• WORK INSTRUCTION
Could you restate all of the entries, word for word?

Dataset records

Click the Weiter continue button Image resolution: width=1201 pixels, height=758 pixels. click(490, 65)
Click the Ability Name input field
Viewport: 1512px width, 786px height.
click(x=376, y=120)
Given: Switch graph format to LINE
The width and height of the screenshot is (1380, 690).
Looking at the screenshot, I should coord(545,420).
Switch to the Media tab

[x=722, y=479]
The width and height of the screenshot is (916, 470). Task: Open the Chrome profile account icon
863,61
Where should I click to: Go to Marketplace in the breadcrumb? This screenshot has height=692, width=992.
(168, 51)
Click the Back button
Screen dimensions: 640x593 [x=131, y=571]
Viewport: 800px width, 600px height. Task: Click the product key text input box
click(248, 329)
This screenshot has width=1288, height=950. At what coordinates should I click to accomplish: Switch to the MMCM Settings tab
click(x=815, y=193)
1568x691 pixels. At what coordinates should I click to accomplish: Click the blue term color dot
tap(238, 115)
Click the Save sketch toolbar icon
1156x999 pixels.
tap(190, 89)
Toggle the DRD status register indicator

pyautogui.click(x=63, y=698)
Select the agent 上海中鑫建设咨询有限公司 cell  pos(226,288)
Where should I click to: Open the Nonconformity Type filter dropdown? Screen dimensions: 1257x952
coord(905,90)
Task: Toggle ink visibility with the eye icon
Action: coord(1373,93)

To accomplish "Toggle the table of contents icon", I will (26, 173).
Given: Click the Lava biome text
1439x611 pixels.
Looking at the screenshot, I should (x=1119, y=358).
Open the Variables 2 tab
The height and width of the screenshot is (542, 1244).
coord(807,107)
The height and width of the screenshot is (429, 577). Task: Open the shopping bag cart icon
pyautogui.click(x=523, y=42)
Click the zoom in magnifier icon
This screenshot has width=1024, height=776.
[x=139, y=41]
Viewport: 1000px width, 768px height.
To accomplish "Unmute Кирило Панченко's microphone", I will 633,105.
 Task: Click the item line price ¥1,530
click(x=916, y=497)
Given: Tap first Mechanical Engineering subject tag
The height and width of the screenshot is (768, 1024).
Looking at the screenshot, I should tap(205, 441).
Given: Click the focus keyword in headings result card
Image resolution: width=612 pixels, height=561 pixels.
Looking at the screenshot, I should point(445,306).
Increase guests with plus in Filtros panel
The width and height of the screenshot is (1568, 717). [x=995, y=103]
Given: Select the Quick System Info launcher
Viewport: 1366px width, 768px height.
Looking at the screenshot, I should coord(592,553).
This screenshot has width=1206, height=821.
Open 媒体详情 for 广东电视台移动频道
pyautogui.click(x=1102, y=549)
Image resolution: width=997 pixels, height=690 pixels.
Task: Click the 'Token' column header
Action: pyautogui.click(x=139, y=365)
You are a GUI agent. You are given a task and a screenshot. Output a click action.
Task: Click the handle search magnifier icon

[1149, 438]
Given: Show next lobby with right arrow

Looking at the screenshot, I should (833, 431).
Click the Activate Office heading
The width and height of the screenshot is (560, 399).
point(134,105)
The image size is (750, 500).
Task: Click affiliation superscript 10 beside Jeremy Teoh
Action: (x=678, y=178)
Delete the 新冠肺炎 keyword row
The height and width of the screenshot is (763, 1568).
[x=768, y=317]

• EXERCISE OUTPUT
Click the Weiter continue button Image resolution: width=1201 pixels, height=758 pixels. click(490, 65)
Click the Ability Name input field
Viewport: 1512px width, 786px height.
click(x=376, y=120)
Given: Switch graph format to LINE
The width and height of the screenshot is (1380, 690).
Looking at the screenshot, I should coord(545,420).
Switch to the Media tab

[x=722, y=479]
The width and height of the screenshot is (916, 470). Task: Open the Chrome profile account icon
863,61
Where should I click to: Go to Marketplace in the breadcrumb? This screenshot has height=692, width=992.
(168, 51)
Click the Back button
Screen dimensions: 640x593 [x=131, y=571]
Viewport: 800px width, 600px height. Task: Click the product key text input box
click(248, 329)
This screenshot has width=1288, height=950. At what coordinates should I click to accomplish: Switch to the MMCM Settings tab
click(x=815, y=193)
1568x691 pixels. At what coordinates should I click to accomplish: Click the blue term color dot
tap(238, 115)
Click the Save sketch toolbar icon
1156x999 pixels.
tap(190, 89)
Toggle the DRD status register indicator

pyautogui.click(x=63, y=698)
Select the agent 上海中鑫建设咨询有限公司 cell  pos(226,288)
Where should I click to: Open the Nonconformity Type filter dropdown? Screen dimensions: 1257x952
coord(905,90)
Task: Toggle ink visibility with the eye icon
Action: coord(1373,93)

To accomplish "Toggle the table of contents icon", I will (26, 173).
Given: Click the Lava biome text
1439x611 pixels.
Looking at the screenshot, I should (x=1119, y=358).
Open the Variables 2 tab
The height and width of the screenshot is (542, 1244).
coord(807,107)
The height and width of the screenshot is (429, 577). Task: Open the shopping bag cart icon
pyautogui.click(x=523, y=42)
Click the zoom in magnifier icon
This screenshot has width=1024, height=776.
[x=139, y=41]
Viewport: 1000px width, 768px height.
To accomplish "Unmute Кирило Панченко's microphone", I will 633,105.
 Task: Click the item line price ¥1,530
click(x=916, y=497)
Given: Tap first Mechanical Engineering subject tag
The height and width of the screenshot is (768, 1024).
Looking at the screenshot, I should tap(205, 441).
Given: Click the focus keyword in headings result card
Image resolution: width=612 pixels, height=561 pixels.
Looking at the screenshot, I should point(445,306).
Increase guests with plus in Filtros panel
The width and height of the screenshot is (1568, 717). [x=995, y=103]
Given: Select the Quick System Info launcher
Viewport: 1366px width, 768px height.
Looking at the screenshot, I should coord(592,553).
This screenshot has width=1206, height=821.
Open 媒体详情 for 广东电视台移动频道
pyautogui.click(x=1102, y=549)
Image resolution: width=997 pixels, height=690 pixels.
Task: Click the 'Token' column header
Action: pyautogui.click(x=139, y=365)
You are a GUI agent. You are given a task and a screenshot. Output a click action.
Task: Click the handle search magnifier icon

[1149, 438]
Given: Show next lobby with right arrow

Looking at the screenshot, I should (833, 431).
Click the Activate Office heading
The width and height of the screenshot is (560, 399).
point(134,105)
The image size is (750, 500).
Task: Click affiliation superscript 10 beside Jeremy Teoh
Action: (x=678, y=178)
Delete the 新冠肺炎 keyword row
The height and width of the screenshot is (763, 1568).
[x=768, y=317]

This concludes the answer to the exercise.